Anche quest’anno, con l’avvicinarsi della riapertura degli istituti, è partito l’assalto a cartolibrerie e mercatini dell’usato. La parola d’ordine è come sempre risparmio, ma la missione, se non impossibile, risulta quanto meno difficile.
Più si va avanti negli studi e maggiore è la spesa: se per la scuola elementare i libri sono gratuiti (previa consegna alla libreria di fiducia di un apposito cedolino rilasciato dalla scuola), si arrivano a spendere anche 750 euro per l’acquisto di un kit completo richiesto da un liceo.
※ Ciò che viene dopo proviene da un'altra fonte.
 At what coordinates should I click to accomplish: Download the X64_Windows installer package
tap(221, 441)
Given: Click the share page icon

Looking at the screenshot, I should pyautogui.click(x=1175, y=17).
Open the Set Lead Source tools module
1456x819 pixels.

Uno dei punti più frenetici in città è la Cartolibreria Bovio, dove da giorni si registra un viavai di genitori e ragazzi. A gestire il flusso ci pensa uno dei titolari, Federico Vanni, che da dietro il bancone fa il punto sulla stagione alle porte: «Qui vendiamo tutto, libri nuovi, usati, penne, quaderni e zaini». E dà subito un dato: «Rispetto allo scorso anno il costo medio si è alzato del 3%. Posto che i libri per le scuola elementari sono gratuiti, già per l’ingresso alla prima media occorre considerare una spesa di 300 euro. A cui bisognerà aggiungere almeno 150 euro per ciascuno dei due anni successivi, a completamento del percorso. Questo perché alcuni libri comprati all’inizio si trascinano dietro per tutto il triennio».
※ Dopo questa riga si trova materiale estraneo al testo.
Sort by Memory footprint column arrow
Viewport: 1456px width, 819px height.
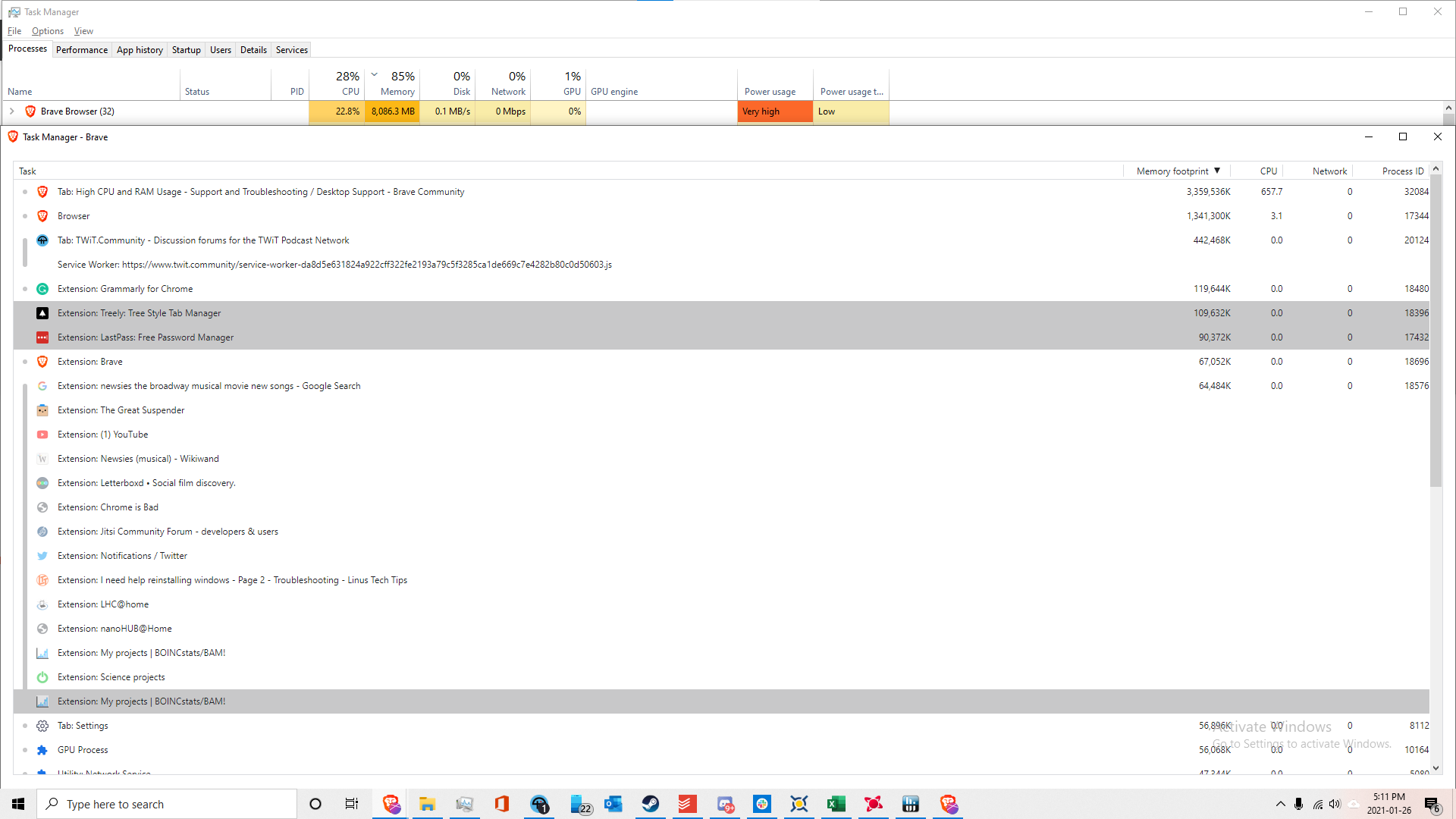[1217, 171]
Poi ci sono le superiori, dove occorre fare un distinguo, come sottolinea lo stesso Vanni: «Le scuole professionali hanno dei costi più contenuti. La spesa del primo anno si aggira tra i 300 e i 350 euro, che poi vanno rinforzati lungo il cammino. Se invece parliamo dei licei si arriva quasi a raddoppiare, sfiorando in alcuni casi i 600 euro. Su questa cifra molto incidono i vocabolari, come quelli di latino e greco». Una cifra considerevole quindi, che spesso le famiglie riescono a limare grazie al mercato dell’usato: «Così facendo si riesce a risparmiare un buon 40%, ma occorre fare attenzione allo stato dei libri, non sempre in perfette condizioni». Quindi precisa: «La crisi ha colpito maggiormente la classe media. Chi 15 anni fa comprava il nuovo senza troppi pensieri, oggi cerca l’usato». Anche perché le spese non finiscono qui: «Per ogni studente occorre considerare da 70 a 150 euro di corredo, vale a dire quaderni, astucci, matite, diari e zaini. Qui la spesa varia a seconda che si scelga il prodotto griffato o quello in offerta».
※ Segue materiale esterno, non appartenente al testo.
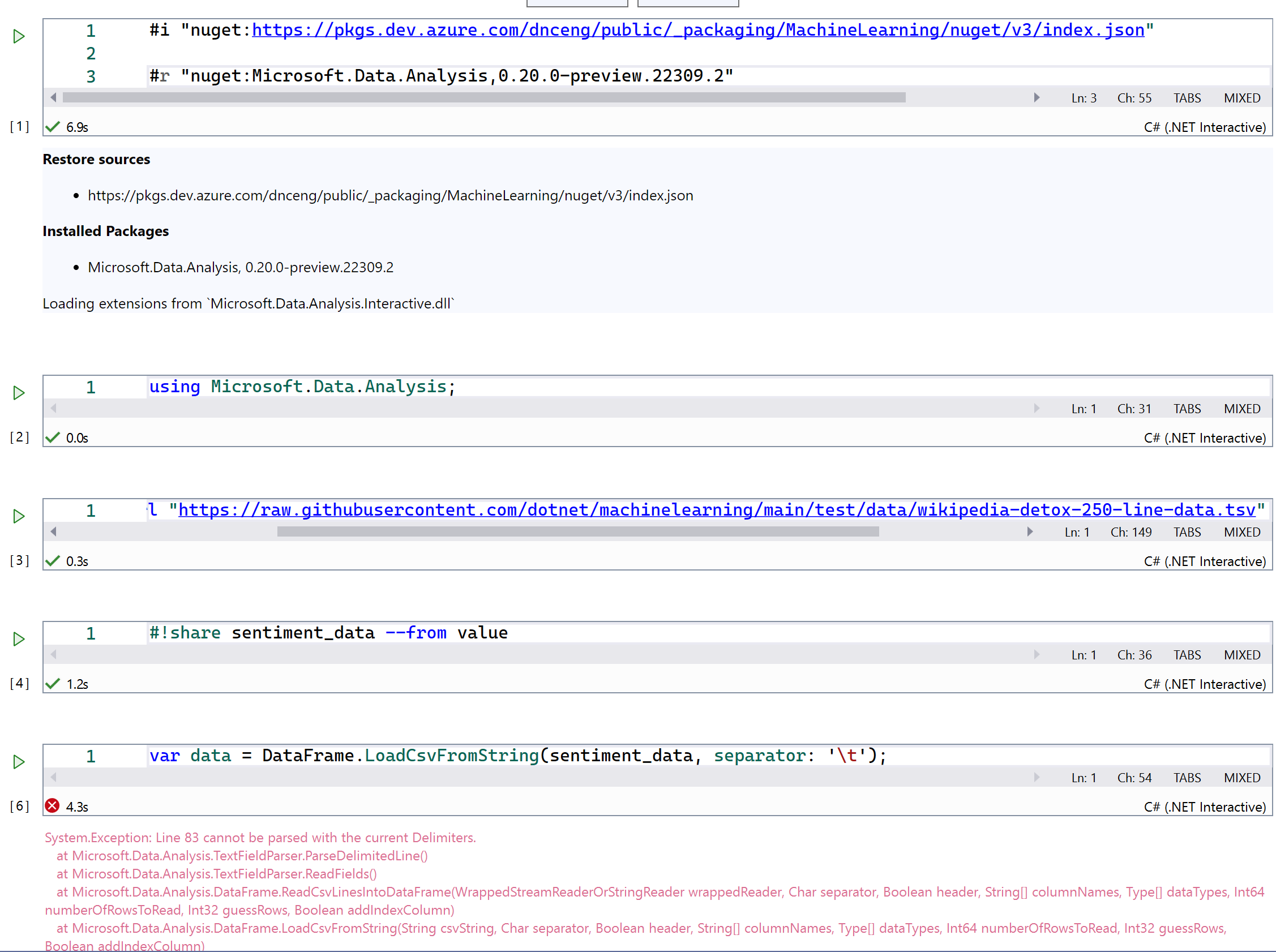Click the scroll-right arrow in the first cell

coord(1037,97)
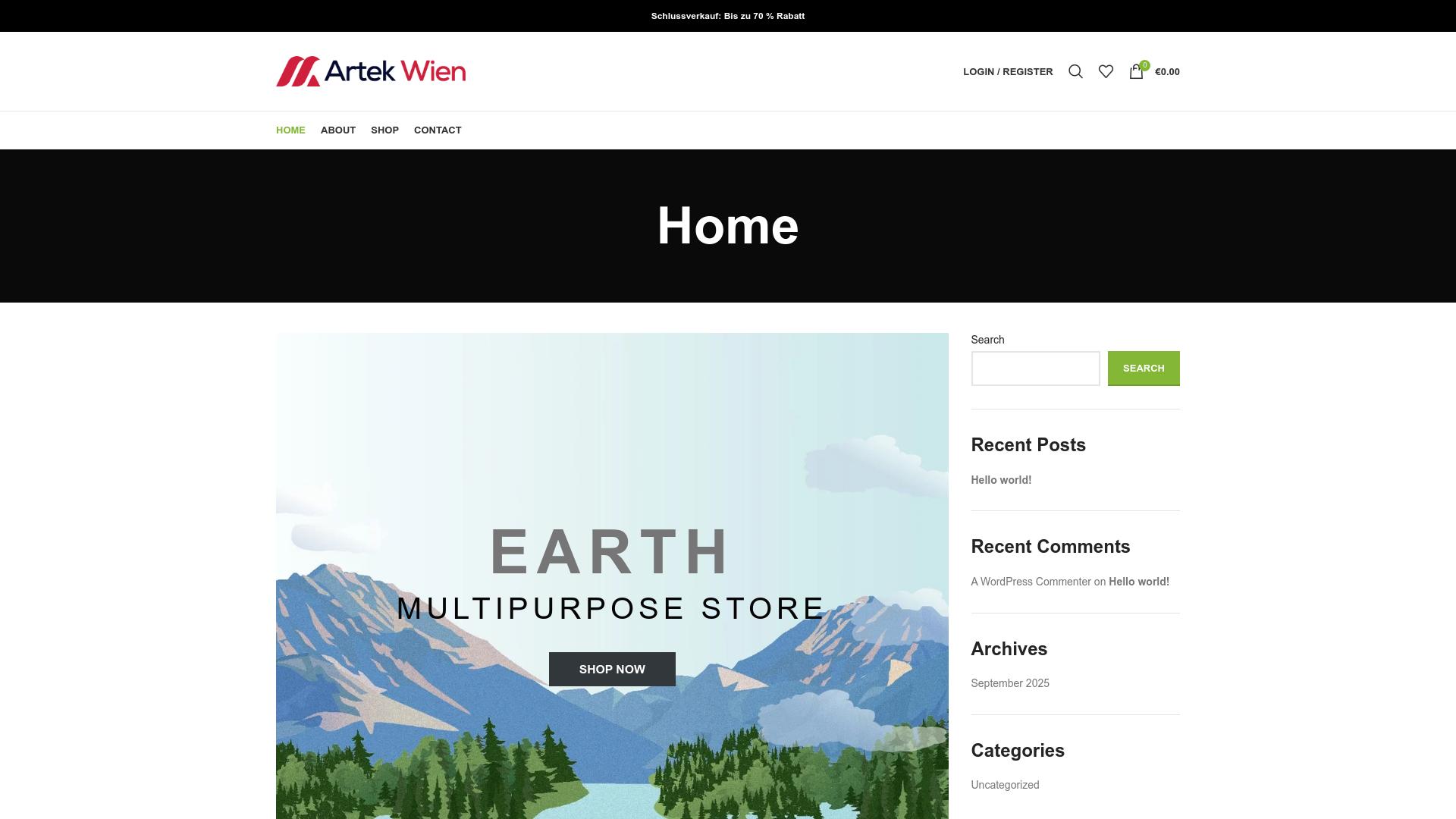Click the Artek Wien logo
Viewport: 1456px width, 819px height.
(371, 71)
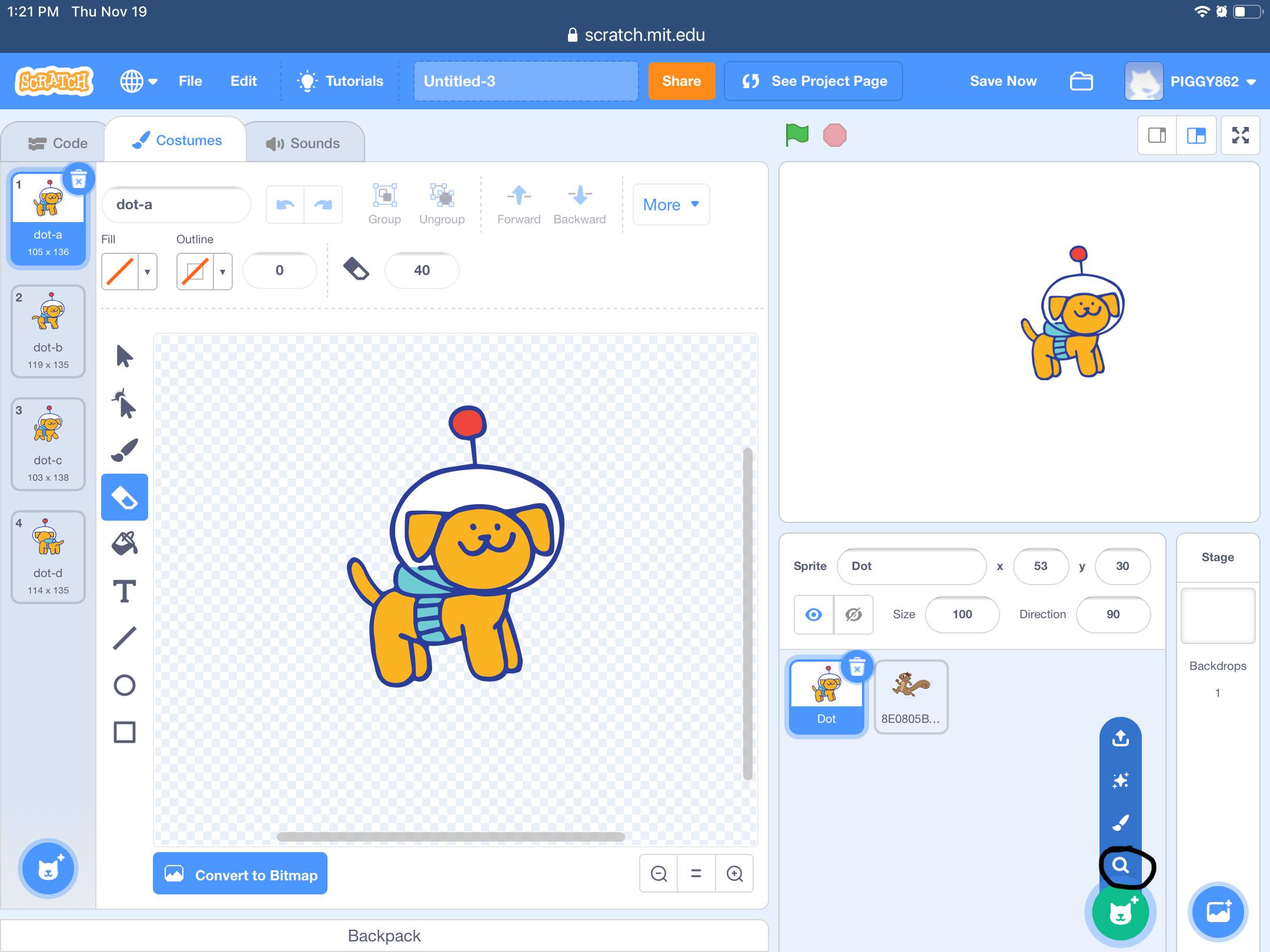Select the Line tool
Viewport: 1270px width, 952px height.
point(124,638)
E allora ben vengano i famosi mercatini dell’usato, dei veri e propri punti in cui vendere e acquistare libri di testo, con il pensiero fisso al portafoglio. Uno dei principali lo troviamo in viale D’Annunzio ed è il Mercatino del Porto. Qui ci lavora uno dei soci, Massimiliano Anzellotti, che lo gestisce insieme ai suoi familiari da circa 30 anni: «Venire a fare la spesa da noi significa risparmiare un buon 50%. Abbiamo migliaia di libri, anche se purtroppo dopo un solo anno diventano inutilizzabili a causa delle edizioni in costante aggiornamento e finiscono al macero». Ma qual è la clientela che preferisce rivolgersi al mercato dell’usato? «Tendenzialmente le famiglie meno abbienti e quelle con più di un figlio. Però devo dire che da qualche anno a questa parte si vede anche la fascia benestante, forse per una questione di principio». Tuttavia, nonostante l’evidente risparmio, anche questo è un settore in calo: «Due sono i motivi», spiega Anzellotti «il primo sono i continui aggiornamenti, che obbligano a rivolgersi al nuovo. Il secondo è dato dal fatto che anche le cartolibrerie si sono adeguate, offrendo l’usato». Ma come lavora un mercatino? «Acquistiamo testi pagando subito il 30% del valore o il 40% in conto vendita. Abbiamo un database con tutti gli elenchi delle scuole regionali. Il cliente che viene da noi deve solo dirci scuola, anno e sezione, noi gli proponiamo tutto ciò che è disponibile».
Un ulteriore mercatino si trova in via del Circuito e si chiama Spaz. A gestirlo c’è Matteo De Blasis, il quale non fa altro che confermare i dati snocciolati dai colleghi: «E’ vero, scegliendo l’usato si arriva a risparmiare il 50%, mentre il nostro guadagno è del 10%. Noi lavoriamo solo con le scuole superiori e in piccolissima parte con l’università. Chi viene da noi lo fa per risparmiare: a quanto pare anche studiare è diventato oneroso».